Apply what you read:
#1 According to the acupuncture page below, why does the body produce a response when acupuncture needles are inserted?
#2 From the acupuncture page below, copy the passage that begins at the words "Acupuncture With Ease" and stops after the words "Kathy Manning  L.Ac.".

Passage for review:
- - - -
Acupuncture With Ease

211 W.B. McLean Drive                       Cape Carteret, North Carolina 28584                        910-616-7330

Kathy Manning  L.Ac.

About Acupuncture

Acupuncture is a form of healthcare that began in China over 3000 years ago. The basic concept of acupuncture is that a living body has pathways of energy constantly flowing through it. This energy is called qi (pronounced "chee") and it flows to all parts of the body. When the qi is not flowing properly imbalance occurs in the body creating pain and discomfort on all levels of the body, mind and emotions. Acupuncture is a treatment that assists the body in restoring the balance of qi within the body. For the person whose context of healthcare is western medicine, this may feel like a foreign concept. Yet, the proof of the healing powers of acupuncture has been evidenced for centuries by people from all nationalities and all socio-economic cultures. Whether acupuncture is used to correct an imbalance in the flow of qi or to maintain the proper flow of qi, the objective is always the same; achieving the balance of qi in the body. The acupuncturist practitioner uses tools of questioning, observation, and examination of the pulse, tongue, eyes, and complexion, all of which are used in context of the whole and not symptoms in isolation. This "whole body" listening and observation provides the practitioner with an understanding of where the qi may be blocked and insight as to what acupuncture points on the body to use for treatment. Acupuncture engages the qi by inserting needles at these specific points, the goal being to restore the proper flow of qi. To the human body, acupuncture needles are a physical stimulus - a detectable change within the body itself. When the body detects change, it produces a response. With modern technology scientists can now actually begin to "see" the body's response to acupuncture. For example, using an MRI, researchers have shown that when a needle is inserted at specific acupuncture points on the body, corresponding changes occur in the brain.
- - - -
Collected data
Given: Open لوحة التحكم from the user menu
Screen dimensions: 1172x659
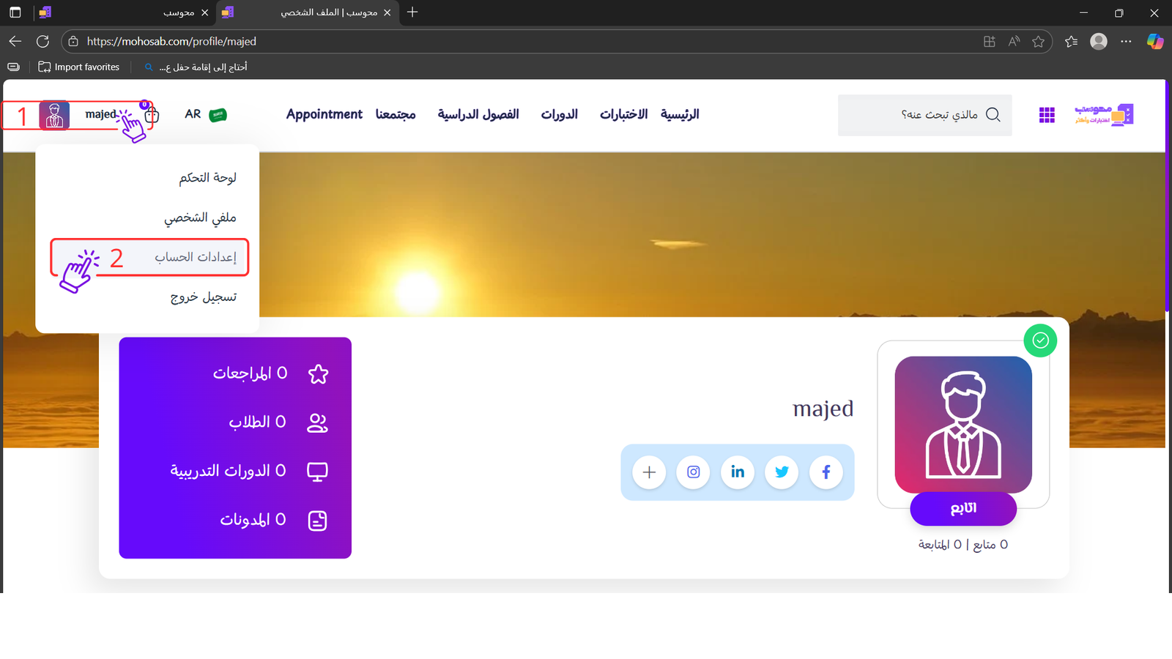Looking at the screenshot, I should coord(207,178).
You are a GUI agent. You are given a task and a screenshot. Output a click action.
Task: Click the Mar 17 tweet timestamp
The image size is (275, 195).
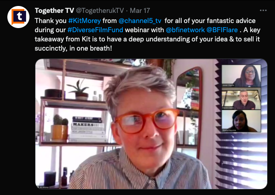pos(140,11)
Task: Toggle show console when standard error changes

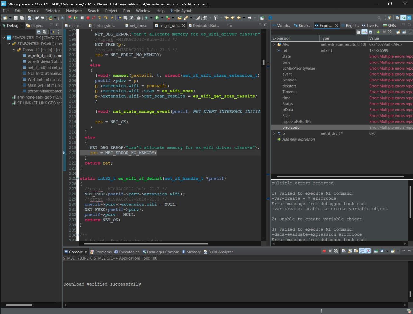Action: [x=368, y=251]
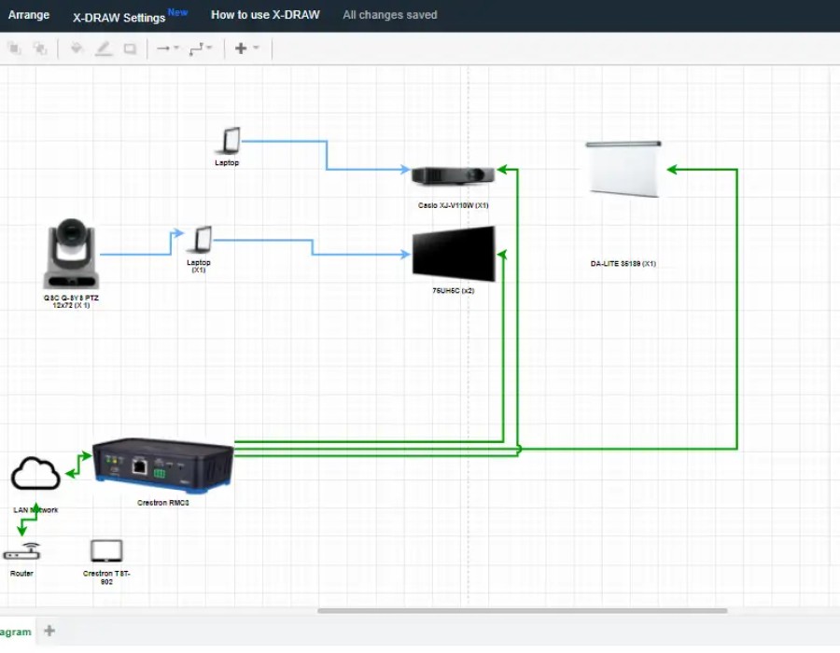
Task: Select the DA-LITE projection screen icon
Action: tap(623, 169)
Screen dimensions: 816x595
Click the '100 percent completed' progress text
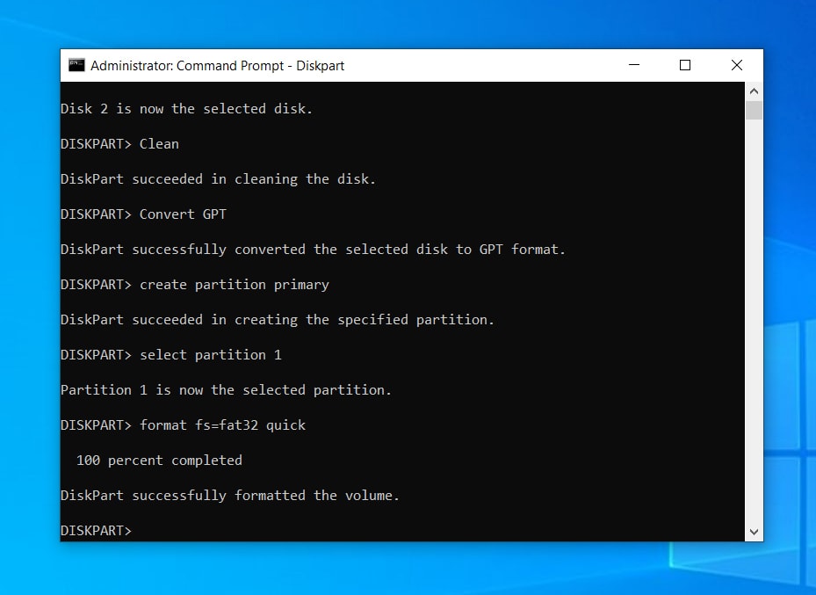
- - - -
Answers to the tasks:
#1 To the body, acupuncture needles are a physical stimulus, which is a detectable change within the body itself. When the body detects change, it produces a response.

#2
Acupuncture With Ease

211 W.B. McLean Drive                       Cape Carteret, North Carolina 28584                        910-616-7330

Kathy Manning  L.Ac.